Indeed, many people were lost in that spectacle. Above all else, people loved Hashimoto. His passing was a bitter loss to the wrestling community, his funeral attended by thousands upon thousands of fans. Dozens of his fellow wrestlers, friend and foe alike, were also in attendance, saying goodbye to the Destruction King before his body was interred at his family’s temple in Gifu. Even before his death, something of a cult of personality had been constructed around him, one only strengthened by his passing, like Jumbo and Baba before him and like Misawa after him. Despite his no nonsense demeanor, Hashimoto’s stoicism softened outside of the ring, where, at least according to Samoa Joe, he was a joyful, lovable man. By all accounts, Hashimoto was beloved, and today he is sorely missed.

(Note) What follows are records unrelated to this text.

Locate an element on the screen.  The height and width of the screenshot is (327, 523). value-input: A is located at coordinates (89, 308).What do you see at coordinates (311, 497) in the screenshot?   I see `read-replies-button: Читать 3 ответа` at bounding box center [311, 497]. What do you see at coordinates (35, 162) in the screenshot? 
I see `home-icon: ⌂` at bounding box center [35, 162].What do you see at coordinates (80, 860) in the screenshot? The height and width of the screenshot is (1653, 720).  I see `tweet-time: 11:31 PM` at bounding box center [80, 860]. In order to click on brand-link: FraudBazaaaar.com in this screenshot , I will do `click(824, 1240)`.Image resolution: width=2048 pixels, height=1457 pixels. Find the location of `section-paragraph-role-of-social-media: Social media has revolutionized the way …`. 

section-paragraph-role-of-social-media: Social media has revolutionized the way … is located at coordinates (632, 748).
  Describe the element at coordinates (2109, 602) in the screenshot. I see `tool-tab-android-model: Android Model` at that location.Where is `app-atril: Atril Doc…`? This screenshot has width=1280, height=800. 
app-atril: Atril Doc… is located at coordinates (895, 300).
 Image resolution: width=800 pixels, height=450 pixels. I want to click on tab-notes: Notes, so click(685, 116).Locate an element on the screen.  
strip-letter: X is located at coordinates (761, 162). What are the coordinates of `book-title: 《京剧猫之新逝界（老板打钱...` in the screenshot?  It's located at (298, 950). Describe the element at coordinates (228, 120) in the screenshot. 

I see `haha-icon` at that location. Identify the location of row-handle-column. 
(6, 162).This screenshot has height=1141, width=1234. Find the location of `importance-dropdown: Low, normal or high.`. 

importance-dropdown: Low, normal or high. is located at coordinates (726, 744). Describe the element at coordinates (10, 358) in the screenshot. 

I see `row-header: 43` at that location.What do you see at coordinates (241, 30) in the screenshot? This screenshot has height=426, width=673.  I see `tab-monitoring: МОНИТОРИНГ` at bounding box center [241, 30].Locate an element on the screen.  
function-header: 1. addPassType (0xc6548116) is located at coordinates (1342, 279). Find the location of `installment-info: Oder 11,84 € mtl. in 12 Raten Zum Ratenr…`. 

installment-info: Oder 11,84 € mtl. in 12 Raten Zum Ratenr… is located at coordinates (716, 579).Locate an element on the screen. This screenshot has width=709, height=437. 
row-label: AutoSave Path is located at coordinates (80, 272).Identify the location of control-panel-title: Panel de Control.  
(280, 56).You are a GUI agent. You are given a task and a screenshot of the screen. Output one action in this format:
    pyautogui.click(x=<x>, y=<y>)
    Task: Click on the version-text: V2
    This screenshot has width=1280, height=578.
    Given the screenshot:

I’m not exactly sure how to wrap this all up. Hashimoto’s life and career did not have a clean, happy ending. His final days were plagued with injury and health concerns. His passing came mere weeks before a planned Three Musketeers reunion with his long-time friends and rivals Masahiro Chono and Keiji Mutoh. He died separated from his first home, NJPW, and his own promotion, ZERO1, and while he was reportedly set to return to the former, these plans obviously never came to fruition. But despite his tragic end, Hashimoto’s life and twenty year career in professional wrestling brought joy to the lives of so many, not the least of which was his own. Here, eleven years after his death, I am one of many who stand in celebration of his life and feel so very lucky to have had him.